City Newspaper Archives - 1/2008

URBAN JOURNAL: Waiting for Super Tuesday

Published by Mary Anna Towler on Jan 09, 2008

February 5, when the Democratic presidential nominee will probably be determined, is still nearly four weeks away, and a lot can happen before then. So it seems early to predict who that nominee will be.

Still, Barack Obama's surge has been startling - and captivating. "You'd have to have a heart of stone not to feel moved by this," wrote the Times' pro-Republican David Brooks after Obama's Iowa win.

Part of the Obama appeal is pure charisma, which he has in abundance and Hillary Clinton does not, at least not for many people.

But Obama's message is compelling. And it's important. It is resonating in a way that political speeches seldom do, touching something deep within voters. It is a rejection of the politics of fear. It is creating hope that the country will return to its principles. And it has spurred a renewed interest in politics among Americans.

"You have done what America can do in this new year, 2008," he told Iowans after his win in their caucuses. "In lines that stretched around schools and churches, in small towns and big cities, you came together as Democrats, Republicans, and independents to stand up and say that we are one nation, we are one people, and our time for change has come."

"You'll be able to look back with pride and say this was the moment when it all began," he said. "This was the moment when the improbable beat what Washington always said was inevitable. This was the moment when we tore down barriers that have divided us for too long."

Obama described his victory as "a defining moment in history."

"This would sound ridiculously self-important coming from any other candidate," Michael Tomasky wrote in The Guardian. "But every American understands intuitively what he's talking about; he extends America's tragic narrative of slavery and segregation and discrimination and converts it into something hopeful, something that announces that we are, finally, becoming a different and better country."

"Barack is the one, and the only one, who is right for this time," Illinois Representative Jan Schakowsky told The Progressive's Matthew Rothschild. "He will change the narrative of the United States around the world and make it possible to even hope for a peaceful century."

Hillary Clinton has been dismissive of Obama's oratory. But by doing that, she dismisses the voters who are turning to him. Her failure to understand the importance of his message, her failure to grasp its resonance with voters, may be as significant as her impressive experience in government and in politics.

One of the best of the Democrats' candidates, Delaware Senator Joe Biden, withdrew after the Iowa primary. It's a shame - and I can't figure out why the experienced, thoughtful Biden couldn't get more traction.

In one of the presidential debates, Tim Russert asked the Democratic candidates to promise "that Iran would not build a nuclear bomb" during their presidency. "Barack Obama, Hillary Clinton, and John Edwards played the old survival game of running out the clock," wrote David Remnick in his New Yorker piece on Benazir Bhutto last week.
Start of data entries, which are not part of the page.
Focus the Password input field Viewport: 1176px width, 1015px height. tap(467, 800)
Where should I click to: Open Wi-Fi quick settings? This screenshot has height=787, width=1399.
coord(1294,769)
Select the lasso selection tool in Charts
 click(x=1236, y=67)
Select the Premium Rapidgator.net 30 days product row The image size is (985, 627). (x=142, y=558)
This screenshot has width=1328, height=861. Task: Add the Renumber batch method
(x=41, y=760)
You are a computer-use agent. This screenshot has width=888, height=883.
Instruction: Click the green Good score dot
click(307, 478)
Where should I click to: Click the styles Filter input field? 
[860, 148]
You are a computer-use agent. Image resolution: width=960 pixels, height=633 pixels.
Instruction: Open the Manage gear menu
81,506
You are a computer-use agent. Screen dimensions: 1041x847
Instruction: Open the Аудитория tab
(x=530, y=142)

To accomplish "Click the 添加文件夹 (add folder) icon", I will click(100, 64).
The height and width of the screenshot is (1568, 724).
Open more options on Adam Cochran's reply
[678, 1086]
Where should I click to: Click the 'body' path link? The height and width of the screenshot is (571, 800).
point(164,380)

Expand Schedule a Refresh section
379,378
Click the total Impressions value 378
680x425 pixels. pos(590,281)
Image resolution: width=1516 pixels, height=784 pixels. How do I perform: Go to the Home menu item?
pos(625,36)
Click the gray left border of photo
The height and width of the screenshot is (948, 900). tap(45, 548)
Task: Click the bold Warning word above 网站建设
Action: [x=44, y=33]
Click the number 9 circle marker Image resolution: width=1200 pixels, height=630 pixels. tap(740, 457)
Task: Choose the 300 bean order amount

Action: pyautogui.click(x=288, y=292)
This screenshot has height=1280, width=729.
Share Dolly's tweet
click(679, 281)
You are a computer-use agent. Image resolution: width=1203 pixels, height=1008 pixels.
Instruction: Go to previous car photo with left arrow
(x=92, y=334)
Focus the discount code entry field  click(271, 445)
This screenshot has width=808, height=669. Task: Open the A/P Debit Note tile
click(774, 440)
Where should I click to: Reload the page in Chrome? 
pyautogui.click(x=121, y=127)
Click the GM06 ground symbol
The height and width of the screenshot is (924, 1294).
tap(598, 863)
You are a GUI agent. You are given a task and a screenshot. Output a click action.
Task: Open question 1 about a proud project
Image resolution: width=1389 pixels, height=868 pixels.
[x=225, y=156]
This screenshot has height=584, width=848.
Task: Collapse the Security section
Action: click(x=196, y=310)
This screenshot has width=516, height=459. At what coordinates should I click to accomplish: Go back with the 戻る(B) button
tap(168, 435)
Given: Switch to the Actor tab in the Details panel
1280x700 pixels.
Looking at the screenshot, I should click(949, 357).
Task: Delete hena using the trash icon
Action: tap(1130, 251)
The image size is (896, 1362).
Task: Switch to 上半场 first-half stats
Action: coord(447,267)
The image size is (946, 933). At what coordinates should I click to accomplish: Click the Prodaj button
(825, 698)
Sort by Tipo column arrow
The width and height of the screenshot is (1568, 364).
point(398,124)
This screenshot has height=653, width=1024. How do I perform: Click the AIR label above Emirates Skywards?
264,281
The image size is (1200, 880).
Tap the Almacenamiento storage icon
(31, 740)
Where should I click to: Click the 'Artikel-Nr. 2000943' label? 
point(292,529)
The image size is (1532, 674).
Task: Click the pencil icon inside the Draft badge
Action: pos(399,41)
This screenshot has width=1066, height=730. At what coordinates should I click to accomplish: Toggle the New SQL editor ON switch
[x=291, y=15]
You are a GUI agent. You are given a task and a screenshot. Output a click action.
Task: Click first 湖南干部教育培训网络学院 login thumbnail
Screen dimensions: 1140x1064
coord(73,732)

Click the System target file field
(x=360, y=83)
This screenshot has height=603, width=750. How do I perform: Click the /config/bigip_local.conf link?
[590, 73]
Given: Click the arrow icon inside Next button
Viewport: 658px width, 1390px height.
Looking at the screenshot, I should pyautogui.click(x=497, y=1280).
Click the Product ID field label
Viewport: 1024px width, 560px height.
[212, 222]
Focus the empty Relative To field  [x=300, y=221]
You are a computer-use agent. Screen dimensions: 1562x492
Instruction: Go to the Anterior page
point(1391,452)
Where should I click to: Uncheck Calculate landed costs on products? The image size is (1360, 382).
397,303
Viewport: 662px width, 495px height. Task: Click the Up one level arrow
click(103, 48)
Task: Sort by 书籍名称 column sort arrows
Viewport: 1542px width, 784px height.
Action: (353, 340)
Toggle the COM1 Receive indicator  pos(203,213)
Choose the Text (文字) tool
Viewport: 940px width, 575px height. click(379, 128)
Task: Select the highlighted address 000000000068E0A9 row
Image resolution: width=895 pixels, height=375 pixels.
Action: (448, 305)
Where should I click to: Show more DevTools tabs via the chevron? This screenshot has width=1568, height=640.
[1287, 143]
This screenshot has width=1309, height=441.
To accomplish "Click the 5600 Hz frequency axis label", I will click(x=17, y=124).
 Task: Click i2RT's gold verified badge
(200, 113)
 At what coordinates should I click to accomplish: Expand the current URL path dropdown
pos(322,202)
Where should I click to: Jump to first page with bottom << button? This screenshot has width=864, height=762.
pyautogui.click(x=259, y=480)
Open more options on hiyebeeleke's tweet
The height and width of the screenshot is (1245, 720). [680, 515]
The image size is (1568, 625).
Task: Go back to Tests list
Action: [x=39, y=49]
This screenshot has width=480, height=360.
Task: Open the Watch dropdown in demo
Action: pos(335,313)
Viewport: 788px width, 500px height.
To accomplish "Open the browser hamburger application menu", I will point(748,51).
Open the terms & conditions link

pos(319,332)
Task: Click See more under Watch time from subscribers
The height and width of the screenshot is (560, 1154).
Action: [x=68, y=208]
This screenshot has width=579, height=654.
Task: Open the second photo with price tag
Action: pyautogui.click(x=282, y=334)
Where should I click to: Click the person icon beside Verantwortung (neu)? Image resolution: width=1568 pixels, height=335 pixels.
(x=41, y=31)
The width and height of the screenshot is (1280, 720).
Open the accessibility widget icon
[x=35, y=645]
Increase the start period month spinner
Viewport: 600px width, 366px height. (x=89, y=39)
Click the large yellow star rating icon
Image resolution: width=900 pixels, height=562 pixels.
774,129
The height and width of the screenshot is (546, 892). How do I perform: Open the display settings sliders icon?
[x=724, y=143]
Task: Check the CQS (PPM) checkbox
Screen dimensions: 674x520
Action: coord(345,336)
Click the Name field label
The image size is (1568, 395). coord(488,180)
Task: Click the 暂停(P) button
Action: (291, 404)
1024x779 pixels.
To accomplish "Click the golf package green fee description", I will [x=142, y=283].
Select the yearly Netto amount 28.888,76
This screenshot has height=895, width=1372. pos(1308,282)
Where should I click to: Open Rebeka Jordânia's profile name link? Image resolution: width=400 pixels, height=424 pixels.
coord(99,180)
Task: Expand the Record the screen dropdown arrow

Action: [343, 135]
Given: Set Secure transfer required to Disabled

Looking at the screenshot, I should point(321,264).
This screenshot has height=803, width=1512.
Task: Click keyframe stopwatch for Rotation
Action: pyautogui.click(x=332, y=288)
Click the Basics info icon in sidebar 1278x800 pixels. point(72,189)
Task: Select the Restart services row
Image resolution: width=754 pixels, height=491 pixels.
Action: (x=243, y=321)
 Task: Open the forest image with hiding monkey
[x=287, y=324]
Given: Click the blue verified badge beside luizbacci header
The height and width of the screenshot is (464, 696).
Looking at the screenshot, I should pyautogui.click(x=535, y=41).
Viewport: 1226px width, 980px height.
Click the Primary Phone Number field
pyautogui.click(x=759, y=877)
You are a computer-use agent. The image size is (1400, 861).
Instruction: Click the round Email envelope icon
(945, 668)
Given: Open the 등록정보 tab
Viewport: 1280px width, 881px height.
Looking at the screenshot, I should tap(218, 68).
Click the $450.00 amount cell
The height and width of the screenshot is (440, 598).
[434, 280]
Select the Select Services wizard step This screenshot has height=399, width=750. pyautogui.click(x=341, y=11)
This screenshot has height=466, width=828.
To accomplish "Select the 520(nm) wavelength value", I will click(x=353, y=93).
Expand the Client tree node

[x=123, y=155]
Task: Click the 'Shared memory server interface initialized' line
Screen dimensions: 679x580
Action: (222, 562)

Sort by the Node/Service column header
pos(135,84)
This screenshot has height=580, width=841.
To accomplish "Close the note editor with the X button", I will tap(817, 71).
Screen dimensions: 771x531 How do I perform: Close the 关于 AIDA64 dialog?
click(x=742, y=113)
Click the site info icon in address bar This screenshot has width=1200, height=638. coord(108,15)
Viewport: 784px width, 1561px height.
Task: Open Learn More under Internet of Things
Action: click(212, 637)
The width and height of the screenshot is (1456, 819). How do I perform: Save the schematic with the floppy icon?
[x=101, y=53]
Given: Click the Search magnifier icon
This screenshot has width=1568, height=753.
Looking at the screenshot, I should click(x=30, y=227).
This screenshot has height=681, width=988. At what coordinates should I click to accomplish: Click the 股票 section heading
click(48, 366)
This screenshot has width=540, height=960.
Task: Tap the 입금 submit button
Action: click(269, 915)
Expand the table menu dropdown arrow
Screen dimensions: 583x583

Biden refused to simplify the issue, noting that Pakistan has far more highly enriched uranium than Iran has, and that a US attack on Iran could lead to the fall of the Pakistani government.

In the wake of Bhutto's death, wrote Remnick, "it is hard not to recall [Biden's] moment of clarity and his grasp of historical complexity - the recognition that political decision-making is not a matter of raising three fingers and making a scout's pledge."

Political campaigns today have little patience with complexity and detail, and that may be one reason Biden's no longer in the race. His withdrawal is the country's loss, though. I'm hoping he ends up in a new president's cabinet in 2009.